Results of simulations and measurement for the reflection coefficient magnitude of the model of Figure 26 are shown in Figure 27, whereas the simulated and measured radiation pattern for the second prototype are shown in Figure 28. From these results, we observe a simulated lower cutoff frequency of 2.91 GHz, which provides a good agreement with the one taken as design basis. The bandwidth is wider than 17 GHz. By comparing fL obtained both by simulations and by measurements against the design value of 3 GHz, we find a difference of 0.1 GHz and 0.2 GHz, respectively. This result allows us to state that (7) is a good mean to determine the radiator length from the lower cutoff frequency for antennas like the one shown in Figure 21. Regarding the radiation characteristics, there is an acceptable agreement between measured and simulated radiation pattern as can be appreciated in Figure 28. The measured gain in the main lobe is about 2 dBi less than the simulated one.
Simulated and measured reflection coefficient magnitude of the proposed planar directional UWB antenna for a lower cutoff frequency of 3 GHz.
Measured and simulated radiation pattern at 5 GHz (a) and 10 GHz (b) of the second proposed planar directional UWB antenna.
Finally, in order to compare the antenna gain as a function of frequency, the tabulated simulated and measured gain of both prototypes are shown in Figure 29. The same trend on the variation of this antenna parameter is observed for each prototype, in such a way that the differences between measured and simulated gains are almost preserved through all the frequencies.

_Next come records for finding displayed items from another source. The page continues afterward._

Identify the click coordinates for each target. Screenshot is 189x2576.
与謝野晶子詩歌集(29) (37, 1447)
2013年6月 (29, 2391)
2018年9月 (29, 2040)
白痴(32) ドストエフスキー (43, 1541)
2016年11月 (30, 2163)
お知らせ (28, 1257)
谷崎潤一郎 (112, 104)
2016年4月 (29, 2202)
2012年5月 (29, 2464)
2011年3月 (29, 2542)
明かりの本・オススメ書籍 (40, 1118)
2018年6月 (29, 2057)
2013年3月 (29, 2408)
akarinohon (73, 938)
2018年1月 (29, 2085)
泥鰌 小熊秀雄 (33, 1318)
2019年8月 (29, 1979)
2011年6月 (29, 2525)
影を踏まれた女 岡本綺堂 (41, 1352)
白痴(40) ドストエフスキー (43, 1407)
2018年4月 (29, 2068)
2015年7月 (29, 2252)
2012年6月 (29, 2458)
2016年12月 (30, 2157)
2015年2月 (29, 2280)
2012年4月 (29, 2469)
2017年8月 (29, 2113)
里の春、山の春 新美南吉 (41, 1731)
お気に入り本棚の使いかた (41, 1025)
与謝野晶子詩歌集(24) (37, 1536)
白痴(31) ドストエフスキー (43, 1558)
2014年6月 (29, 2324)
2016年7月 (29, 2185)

Simulated and measured gain for both proposed planar directional UWB antenna prototypes.
7. Conclusions
The design of directional UWB antennas has recently been an area of interest for research. The search of this type of devices motivated us to explore new design possibilities under the well-known constraints that UWB antennas have. Thus, based on the solid-planar correspondence principle, a process to obtain a planar directional UWB antenna from a volumetric conic antenna with a slant angle was gradually developed in this paper. Through this process a novel planar directional UWB antenna was achieved to operate at any desired cutoff frequency (in particular the proposal was evolved from the well-known omnidirectional conical antenna). Thus, two prototypes were built whose gains appeared around 5 dBi for one of the prototypes and 4 dBi for the other one both for a bandwidth of 14 GHz. Their front-to-back ratios are equal or less than −14.9 dB. Moreover, the antenna performance in terms of the magnitude of the reflection coefficient and the radiation pattern converge to an acceptable agreement between measured and simulated results. It is also worth pointing out that an equation that relates the lower cutoff frequency and the radiator length for this type of planar directional antenna was derived. The dissimilarities among lower cutoff frequencies obtained by simulations and measurements and using the resultant equation are less than 10%, which provide us with a realizable form to determine the dimensions of new designs operating at different frequencies. Finally, the radiating element of the antenna has a simple design that reduces cost and weight. The planar directional UWB antenna is suitable for UWB communications systems and other application areas as electronic warfare.
Conflict of Interests
The authors declare that there is no conflict of interests regarding the publication of this paper.
Acknowledgment
This work was supported under Projects SEMAR-CONACYT 2003-C02-11873 and CONACYT 127856, Mexico.